Summary:
So, Zeus watches the fight between Menelaus and Paris and agrees, "Yep, Menelaus wins! Paris needs to give back the bitch and all the Greeks can go home."
Hera says, "Awhhhh! But I wanted to see a battle!"
Zeus says, "But Troy is a really nice city, my dear."
Hera says, "But I really, REALLY wanted to see a battle!"
"But it's my favourite city!" says Zeus.
"BAAAAATTLEEEEE!" whines Hera.
"Fine," groans Zeus. "But the next time I get bored, I get to destroy one of your favourite cities!"
"Deal," says Hera, "You can have Sparta. Those sexy, shirtless men are nice to look at and all, but it's all a bit homoerotic for my tastes."
"Fair enough," says Zeus. "Let the battle commence!"
So, Athena disguises herself as a Trojan soldier and sneaks into the battlefield to cause some mischief. She whispers to the soldier Pandarus, "Hey, you know what would be a REALLY good idea? If you just shot Menelaus right now. That way, Paris would be the default winner, the Greeks will all go home, and you totally, definitely will not start a war that will completely destroy the entire Trojan army." Pandarus sees absolutely no flaw in this plan and takes the shot. Athena likes Menelaus though, so she deflects the arrow so that it only hits his belt.

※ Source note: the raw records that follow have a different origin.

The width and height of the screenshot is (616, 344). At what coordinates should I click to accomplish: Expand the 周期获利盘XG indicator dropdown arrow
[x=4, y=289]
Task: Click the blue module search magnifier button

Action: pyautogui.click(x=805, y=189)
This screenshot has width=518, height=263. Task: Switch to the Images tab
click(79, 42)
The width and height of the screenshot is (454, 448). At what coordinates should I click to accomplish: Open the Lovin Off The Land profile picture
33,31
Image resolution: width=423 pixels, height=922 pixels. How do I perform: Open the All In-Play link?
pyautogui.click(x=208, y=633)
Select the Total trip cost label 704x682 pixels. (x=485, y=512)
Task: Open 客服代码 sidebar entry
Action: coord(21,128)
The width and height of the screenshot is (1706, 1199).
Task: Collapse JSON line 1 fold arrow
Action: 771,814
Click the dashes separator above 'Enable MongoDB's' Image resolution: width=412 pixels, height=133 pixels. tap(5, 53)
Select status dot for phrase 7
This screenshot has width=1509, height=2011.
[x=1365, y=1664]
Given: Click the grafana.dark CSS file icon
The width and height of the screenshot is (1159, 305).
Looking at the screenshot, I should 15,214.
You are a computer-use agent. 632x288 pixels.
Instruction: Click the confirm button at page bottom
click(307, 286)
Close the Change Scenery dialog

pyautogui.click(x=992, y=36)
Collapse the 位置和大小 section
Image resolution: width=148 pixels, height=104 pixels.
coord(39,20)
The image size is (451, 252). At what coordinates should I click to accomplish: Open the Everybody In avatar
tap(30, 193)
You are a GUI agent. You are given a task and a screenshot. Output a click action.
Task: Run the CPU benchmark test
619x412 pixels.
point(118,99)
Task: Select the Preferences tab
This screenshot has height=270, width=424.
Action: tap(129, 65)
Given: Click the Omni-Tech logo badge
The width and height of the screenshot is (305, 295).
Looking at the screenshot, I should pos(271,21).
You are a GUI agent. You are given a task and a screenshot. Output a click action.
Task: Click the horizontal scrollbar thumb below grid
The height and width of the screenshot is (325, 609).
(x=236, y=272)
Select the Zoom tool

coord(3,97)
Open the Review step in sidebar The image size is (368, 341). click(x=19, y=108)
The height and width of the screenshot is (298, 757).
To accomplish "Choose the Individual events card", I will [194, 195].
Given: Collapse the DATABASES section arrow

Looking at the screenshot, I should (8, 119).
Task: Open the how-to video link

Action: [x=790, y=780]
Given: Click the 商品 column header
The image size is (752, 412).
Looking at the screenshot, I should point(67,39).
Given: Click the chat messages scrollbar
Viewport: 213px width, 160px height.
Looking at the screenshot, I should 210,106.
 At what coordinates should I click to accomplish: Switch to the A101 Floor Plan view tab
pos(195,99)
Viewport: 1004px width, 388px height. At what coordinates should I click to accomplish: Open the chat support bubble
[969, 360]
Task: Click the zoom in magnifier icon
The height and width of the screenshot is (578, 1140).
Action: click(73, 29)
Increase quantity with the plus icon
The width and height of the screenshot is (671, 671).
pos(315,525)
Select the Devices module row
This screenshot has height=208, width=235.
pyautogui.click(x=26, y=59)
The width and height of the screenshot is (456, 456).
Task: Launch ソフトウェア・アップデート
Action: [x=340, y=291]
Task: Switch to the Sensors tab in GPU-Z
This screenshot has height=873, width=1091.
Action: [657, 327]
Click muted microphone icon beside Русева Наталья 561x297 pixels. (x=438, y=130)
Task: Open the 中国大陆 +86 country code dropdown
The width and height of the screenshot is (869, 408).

Menelaus falls to the ground, bleeding. Agamemnon cries out, "Noooo! Menelaus! Curse those treacherious Trojans! I shall take my revenge by destroying the city of Troy! I shall slay their men and take their women and treasure for my own! Brave, brave Menelaus! You shall not have died in vain!"
"Um, I'm not quite dead, sir," Menelaus chimes in.
"Well... You shall not have been mortally wounded in vain," says Agamemnon.
"I think I could pull through, sir,"
"Oh, I see."
"Actually, I think I'm alright to come with you."
"No, no, sweet Menelaus! Stay here, I will send help as soon as I have accomplished a daring and heroic battle in my own particular..."
"Idiom, sir?"
"Idiom!"
"No, I feel fine, actually."
"Farewell, sweet Menelaus!"
"... I'll um... I'll just stay here then, shall I, sir?"
And the battle finally starts.
Antilochus kills Echepolus... Oh no! not Echepolus! Then Agenor kills Elephenor... Oh no! Not Elephenor! Then Ajax kills Simoeisius... Oh no! Not Simoeisius! Then Antiphus kills Leucus... Oh no! Not Leucus! Then Odysseus kills Democon... Oh no! Not Democon! Then Peirous kills Diores... Oh no! Not Doires! Then Thoas kills Peirous... Good! I never liked that guy anyway.
Analysis:
This chapter had lots of blood and gore and shit. I like blood and gore and shit. ^_^
Q: As you've now seen, when someone is slain, there is often a brief discourse about their biography and ancestry. Which minor character who gets instantly eulogized is your favorite, this chapter?
A: That one guy who got stabbed in the nipple.
Q: Are concepts like "agency" and "free will" operative here?
A: ... I mean... Kind of? Pandarus didn't have to shoot Menelaus. But Athena definitely singled out the class dunce for a reason. It's like giving a toddler a machine gun and telling them to "have fun".
Q: Emily Wilson's style has been called conversational, casual, and plainspoken. How does that affect your reading experience?
A: Has it? I've never read any other versions of the Iliad, so I have nothing to compare it to... Only thing that really stands out to me is, is there a single character in the story who isn't "Godlike"?
Q: There is an exchange where Agamemnon scolds Odysseus for not being yet mobilized, and then walks back his comments almost immediately. Who has the right of it?
A: I... Have no idea. From what I remember of the scene, Agememnon walks up to Odysseus and says, "Hey, Odysseus! Why aren't you ready for battle?" Odysseus says, "But I am ready for battle!" And Agememon says, "Oh... Never mind then." And that's the extent of the conversation. There's nothing I remember to suggest whether or not Odysseus was actually ready to fight or not, or to suggest why Agememnon singled him out for a scolding, so... I guess... If Odysseues was ready for battle then Agememnon was right to backtrack, and if he wasn't then Agememnon was a little bitch.
Q: There are several instances in this book of people fighting over the arms and armour of deceased warriors. What might that tell you about the political economy of the elite landowning warrior classes being depicted? How does plunder factor into their understanding of manhood, glory, and martial prowess?
A: When your soldiers will literally stop fighting mid battle to loot the armour from their enemies corpses, you should probably consider investing more into the armour budget.